Problem requirements:
The whole listing is to be repeated exactly. Add nothing.

---- Records shown

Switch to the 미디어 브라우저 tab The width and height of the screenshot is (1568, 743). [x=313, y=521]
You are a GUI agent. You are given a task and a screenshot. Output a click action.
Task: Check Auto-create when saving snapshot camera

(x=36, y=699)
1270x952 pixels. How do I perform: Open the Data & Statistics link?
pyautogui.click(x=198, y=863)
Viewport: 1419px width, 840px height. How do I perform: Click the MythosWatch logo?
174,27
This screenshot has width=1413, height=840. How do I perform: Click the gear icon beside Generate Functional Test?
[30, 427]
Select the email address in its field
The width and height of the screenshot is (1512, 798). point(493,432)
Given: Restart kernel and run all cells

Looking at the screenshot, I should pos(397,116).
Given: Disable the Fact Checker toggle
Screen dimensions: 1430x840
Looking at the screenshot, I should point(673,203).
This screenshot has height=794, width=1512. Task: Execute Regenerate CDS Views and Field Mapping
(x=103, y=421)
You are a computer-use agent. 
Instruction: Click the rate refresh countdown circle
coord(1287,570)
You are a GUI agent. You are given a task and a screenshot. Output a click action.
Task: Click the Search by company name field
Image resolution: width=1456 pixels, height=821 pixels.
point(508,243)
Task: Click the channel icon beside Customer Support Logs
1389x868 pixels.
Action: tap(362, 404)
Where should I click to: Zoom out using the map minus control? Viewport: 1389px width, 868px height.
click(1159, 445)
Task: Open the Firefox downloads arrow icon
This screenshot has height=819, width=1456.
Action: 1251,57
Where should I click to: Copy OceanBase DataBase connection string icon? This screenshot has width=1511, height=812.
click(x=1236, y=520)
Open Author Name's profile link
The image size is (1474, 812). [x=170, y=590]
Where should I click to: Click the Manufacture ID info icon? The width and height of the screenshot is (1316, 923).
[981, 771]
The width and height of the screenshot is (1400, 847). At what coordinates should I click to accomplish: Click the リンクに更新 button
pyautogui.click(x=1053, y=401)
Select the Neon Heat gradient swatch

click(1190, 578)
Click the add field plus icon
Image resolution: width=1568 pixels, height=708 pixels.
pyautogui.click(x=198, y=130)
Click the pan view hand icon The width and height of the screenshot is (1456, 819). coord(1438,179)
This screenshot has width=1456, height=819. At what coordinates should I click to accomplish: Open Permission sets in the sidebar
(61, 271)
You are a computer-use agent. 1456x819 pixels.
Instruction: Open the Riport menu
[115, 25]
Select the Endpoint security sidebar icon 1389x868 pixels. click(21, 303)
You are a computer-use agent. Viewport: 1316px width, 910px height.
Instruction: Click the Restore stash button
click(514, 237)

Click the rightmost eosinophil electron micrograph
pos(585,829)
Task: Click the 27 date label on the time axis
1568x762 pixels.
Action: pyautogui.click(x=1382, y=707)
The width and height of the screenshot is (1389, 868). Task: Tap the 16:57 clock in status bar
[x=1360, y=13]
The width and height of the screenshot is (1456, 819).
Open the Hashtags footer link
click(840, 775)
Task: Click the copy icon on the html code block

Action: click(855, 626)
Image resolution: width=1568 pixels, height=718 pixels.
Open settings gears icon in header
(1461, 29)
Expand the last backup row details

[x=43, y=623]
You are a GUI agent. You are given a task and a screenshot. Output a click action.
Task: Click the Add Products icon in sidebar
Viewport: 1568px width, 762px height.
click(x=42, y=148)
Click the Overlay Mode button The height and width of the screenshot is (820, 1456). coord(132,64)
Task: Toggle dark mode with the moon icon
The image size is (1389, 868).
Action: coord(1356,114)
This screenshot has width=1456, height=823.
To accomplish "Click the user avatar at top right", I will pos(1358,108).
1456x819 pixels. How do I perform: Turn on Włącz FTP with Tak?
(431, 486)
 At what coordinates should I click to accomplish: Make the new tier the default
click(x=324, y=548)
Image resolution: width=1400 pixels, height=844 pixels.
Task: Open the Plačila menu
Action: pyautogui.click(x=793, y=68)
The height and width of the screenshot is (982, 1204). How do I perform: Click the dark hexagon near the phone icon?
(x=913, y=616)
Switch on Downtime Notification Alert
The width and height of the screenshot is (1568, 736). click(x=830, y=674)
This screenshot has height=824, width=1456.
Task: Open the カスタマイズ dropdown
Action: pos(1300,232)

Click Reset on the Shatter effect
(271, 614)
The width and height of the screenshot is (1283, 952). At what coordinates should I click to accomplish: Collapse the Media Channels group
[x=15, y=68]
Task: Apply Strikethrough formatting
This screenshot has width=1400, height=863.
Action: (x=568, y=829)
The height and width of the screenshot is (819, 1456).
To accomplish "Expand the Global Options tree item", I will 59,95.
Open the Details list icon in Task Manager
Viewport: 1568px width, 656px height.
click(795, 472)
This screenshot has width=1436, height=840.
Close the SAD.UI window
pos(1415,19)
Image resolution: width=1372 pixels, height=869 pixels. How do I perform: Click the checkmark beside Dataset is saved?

--------

Your response:
Switch to the 미디어 브라우저 tab The width and height of the screenshot is (1568, 743). [x=313, y=521]
You are a GUI agent. You are given a task and a screenshot. Output a click action.
Task: Check Auto-create when saving snapshot camera

(x=36, y=699)
1270x952 pixels. How do I perform: Open the Data & Statistics link?
pyautogui.click(x=198, y=863)
Viewport: 1419px width, 840px height. How do I perform: Click the MythosWatch logo?
174,27
This screenshot has width=1413, height=840. How do I perform: Click the gear icon beside Generate Functional Test?
[30, 427]
Select the email address in its field
The width and height of the screenshot is (1512, 798). point(493,432)
Given: Restart kernel and run all cells

Looking at the screenshot, I should pos(397,116).
Given: Disable the Fact Checker toggle
Screen dimensions: 1430x840
Looking at the screenshot, I should point(673,203).
This screenshot has height=794, width=1512. Task: Execute Regenerate CDS Views and Field Mapping
(x=103, y=421)
You are a computer-use agent. 
Instruction: Click the rate refresh countdown circle
coord(1287,570)
You are a GUI agent. You are given a task and a screenshot. Output a click action.
Task: Click the Search by company name field
Image resolution: width=1456 pixels, height=821 pixels.
point(508,243)
Task: Click the channel icon beside Customer Support Logs
1389x868 pixels.
Action: tap(362, 404)
Where should I click to: Zoom out using the map minus control? Viewport: 1389px width, 868px height.
click(1159, 445)
Task: Open the Firefox downloads arrow icon
This screenshot has height=819, width=1456.
Action: 1251,57
Where should I click to: Copy OceanBase DataBase connection string icon? This screenshot has width=1511, height=812.
click(x=1236, y=520)
Open Author Name's profile link
The image size is (1474, 812). [x=170, y=590]
Where should I click to: Click the Manufacture ID info icon? The width and height of the screenshot is (1316, 923).
[981, 771]
The width and height of the screenshot is (1400, 847). At what coordinates should I click to accomplish: Click the リンクに更新 button
pyautogui.click(x=1053, y=401)
Select the Neon Heat gradient swatch

click(1190, 578)
Click the add field plus icon
Image resolution: width=1568 pixels, height=708 pixels.
pyautogui.click(x=198, y=130)
Click the pan view hand icon The width and height of the screenshot is (1456, 819). coord(1438,179)
This screenshot has width=1456, height=819. At what coordinates should I click to accomplish: Open Permission sets in the sidebar
(61, 271)
You are a computer-use agent. 1456x819 pixels.
Instruction: Open the Riport menu
[115, 25]
Select the Endpoint security sidebar icon 1389x868 pixels. click(21, 303)
You are a computer-use agent. Viewport: 1316px width, 910px height.
Instruction: Click the Restore stash button
click(514, 237)

Click the rightmost eosinophil electron micrograph
pos(585,829)
Task: Click the 27 date label on the time axis
1568x762 pixels.
Action: pyautogui.click(x=1382, y=707)
The width and height of the screenshot is (1389, 868). Task: Tap the 16:57 clock in status bar
[x=1360, y=13]
The width and height of the screenshot is (1456, 819).
Open the Hashtags footer link
click(840, 775)
Task: Click the copy icon on the html code block

Action: click(855, 626)
Image resolution: width=1568 pixels, height=718 pixels.
Open settings gears icon in header
(1461, 29)
Expand the last backup row details

[x=43, y=623]
You are a GUI agent. You are given a task and a screenshot. Output a click action.
Task: Click the Add Products icon in sidebar
Viewport: 1568px width, 762px height.
click(x=42, y=148)
Click the Overlay Mode button The height and width of the screenshot is (820, 1456). coord(132,64)
Task: Toggle dark mode with the moon icon
The image size is (1389, 868).
Action: coord(1356,114)
This screenshot has width=1456, height=823.
To accomplish "Click the user avatar at top right", I will pos(1358,108).
1456x819 pixels. How do I perform: Turn on Włącz FTP with Tak?
(431, 486)
 At what coordinates should I click to accomplish: Make the new tier the default
click(x=324, y=548)
Image resolution: width=1400 pixels, height=844 pixels.
Task: Open the Plačila menu
Action: pyautogui.click(x=793, y=68)
The height and width of the screenshot is (982, 1204). How do I perform: Click the dark hexagon near the phone icon?
(x=913, y=616)
Switch on Downtime Notification Alert
The width and height of the screenshot is (1568, 736). click(x=830, y=674)
This screenshot has height=824, width=1456.
Task: Open the カスタマイズ dropdown
Action: pos(1300,232)

Click Reset on the Shatter effect
(271, 614)
The width and height of the screenshot is (1283, 952). At what coordinates should I click to accomplish: Collapse the Media Channels group
[x=15, y=68]
Task: Apply Strikethrough formatting
This screenshot has width=1400, height=863.
Action: (x=568, y=829)
The height and width of the screenshot is (819, 1456).
To accomplish "Expand the Global Options tree item", I will 59,95.
Open the Details list icon in Task Manager
Viewport: 1568px width, 656px height.
click(795, 472)
This screenshot has width=1436, height=840.
Close the SAD.UI window
pos(1415,19)
Image resolution: width=1372 pixels, height=869 pixels. How do I perform: Click the checkmark beside Dataset is saved?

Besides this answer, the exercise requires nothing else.